Throughout 1997, the U.S. threatened to use Section 301 trade sanctions in September against Ecuador, if its Congress did not ratify a bilateral IPR agreement signed by Ecuador and the United States in 1993. The Congress has been pressured not to ratify by indigenous groups, particularly COICA, a group with membership in nine countries in the Amazon Basin. Instead, the Congress passed a biodiversity conservation and protection law in response to charges that corporate bio-piracy was stripping Ecuador of its genetic resources, and that ratifying the bi-lateral agreement would legitimize bio-piracy.

These are but two examples of recent U.S. bilateral diplomatic initiatives to create legal precedents for the IPR rules it would like to see codified in an FTAA IPR chapter. It is by no means certain that the U.S. agenda for IPRs will prevail.
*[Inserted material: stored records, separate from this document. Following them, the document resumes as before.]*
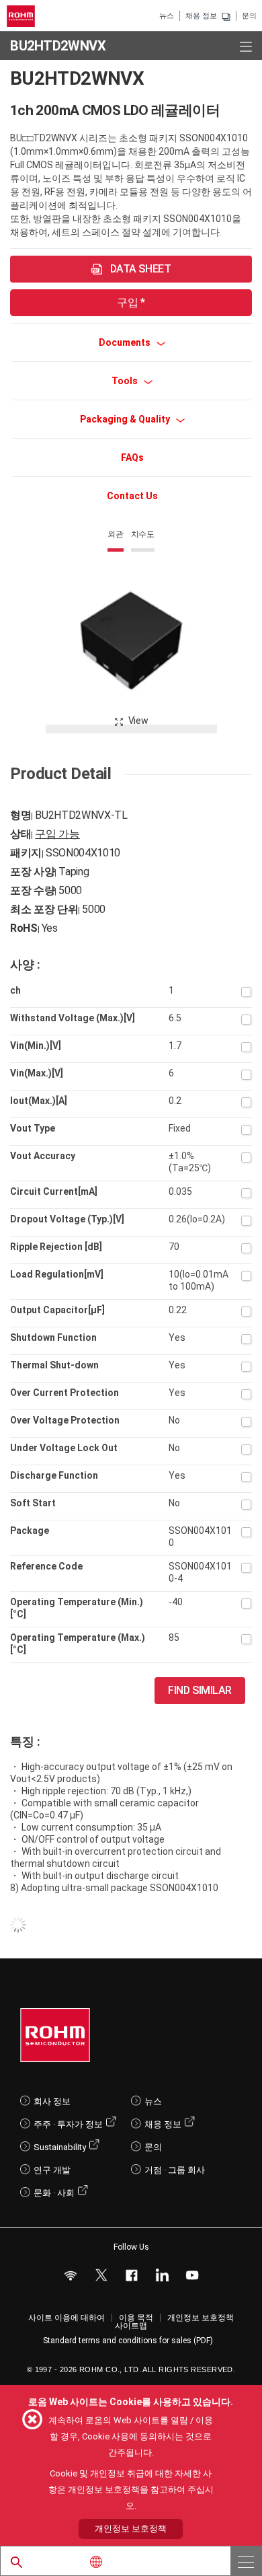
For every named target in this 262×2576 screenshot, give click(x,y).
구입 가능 (57, 833)
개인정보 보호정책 (200, 2318)
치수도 (143, 534)
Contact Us (132, 495)
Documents (125, 342)
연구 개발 (52, 2170)
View (138, 720)
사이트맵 (131, 2326)
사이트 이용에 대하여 (66, 2318)
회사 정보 (52, 2101)
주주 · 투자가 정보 (68, 2124)
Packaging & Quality (126, 419)
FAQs (132, 457)
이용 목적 (136, 2318)
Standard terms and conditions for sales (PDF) (128, 2340)
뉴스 (166, 15)
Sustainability (60, 2147)
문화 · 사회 (54, 2193)
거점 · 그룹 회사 (174, 2170)
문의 (249, 15)
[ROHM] (23, 16)
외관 (115, 534)
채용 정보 (201, 15)
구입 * (130, 302)
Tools (126, 380)
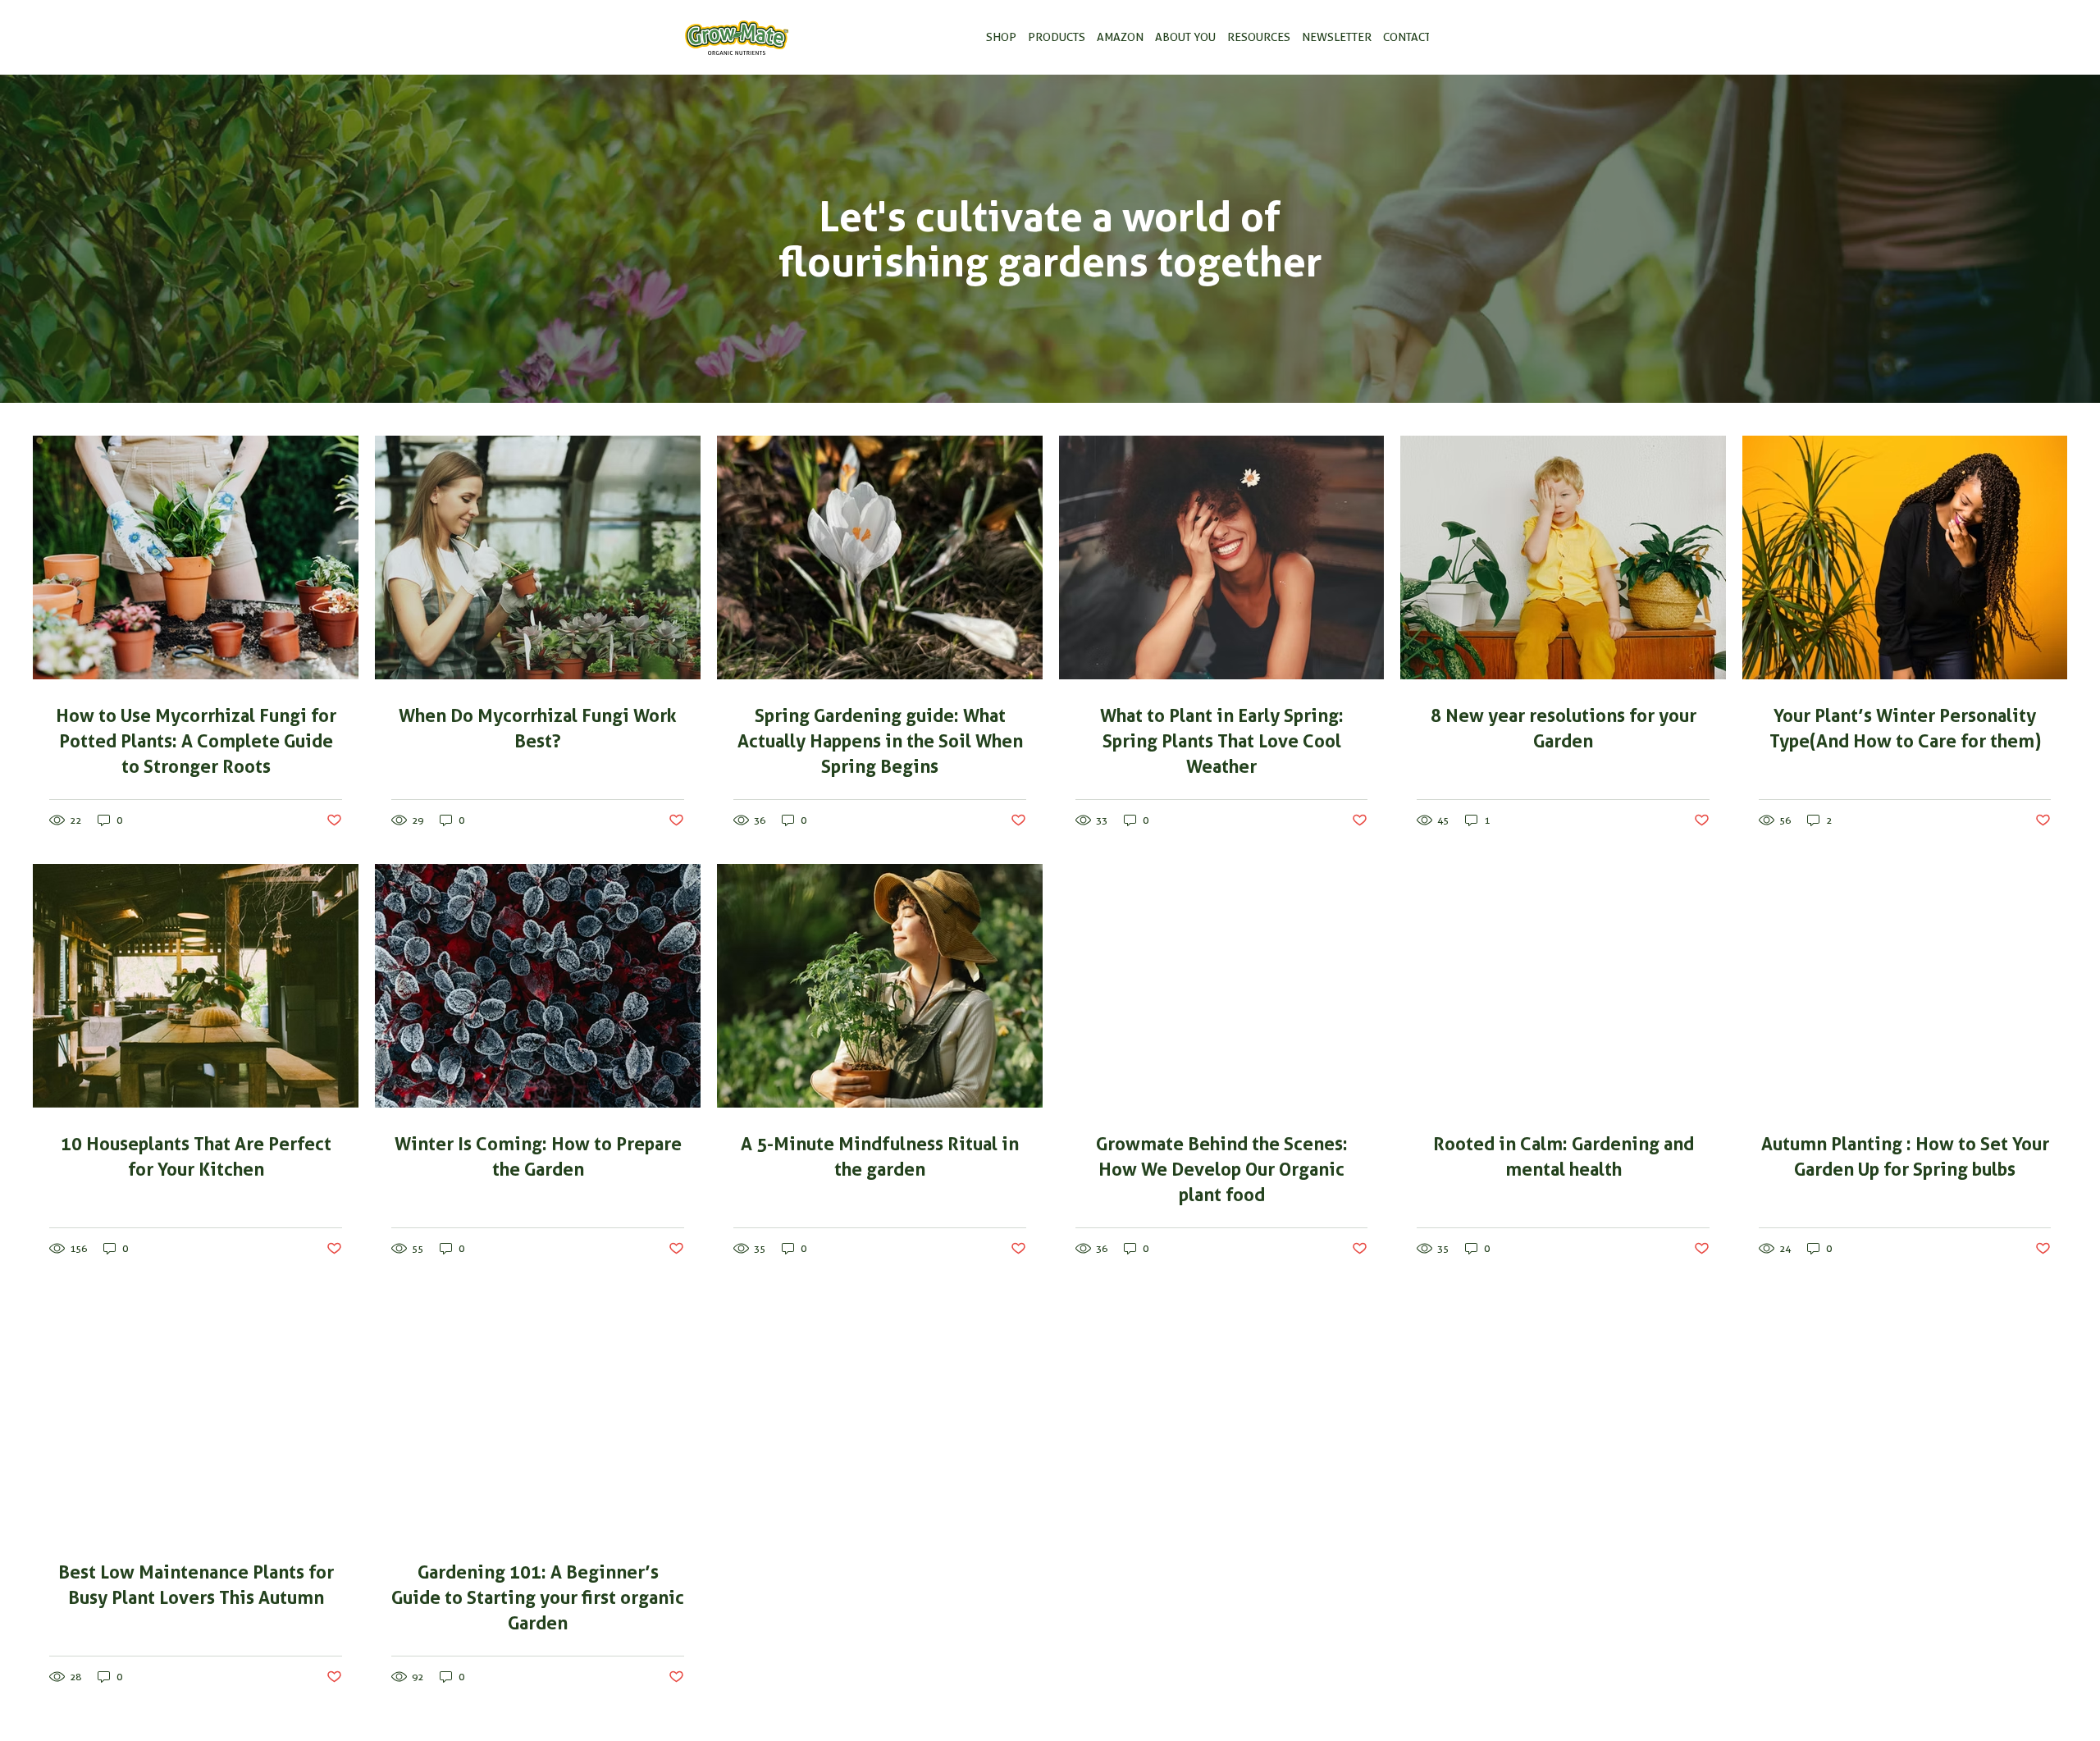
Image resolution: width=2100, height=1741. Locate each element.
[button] (1001, 38)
However, the current agenda setting success of the U.S. in FTAA IPR negotiations, together with the pressure it exercises through bilateral negotiations and sanctions, pose a great challenge to those who would grant intellectual property privilege protections only in exchange for demonstrated performance in achieving social development and environmental objectives, such as those outlined in Agenda 21. Given the unwillingness or inability of many industrialized countries, including the United States, to carry out their Agenda 21 commitments, it seems likely that it will be a while before there will be a reciprocity between the granting of intellectual property privileges by the state in the name of its citizens and the fulfillment of socio-economic and environmental obligations for those privileges.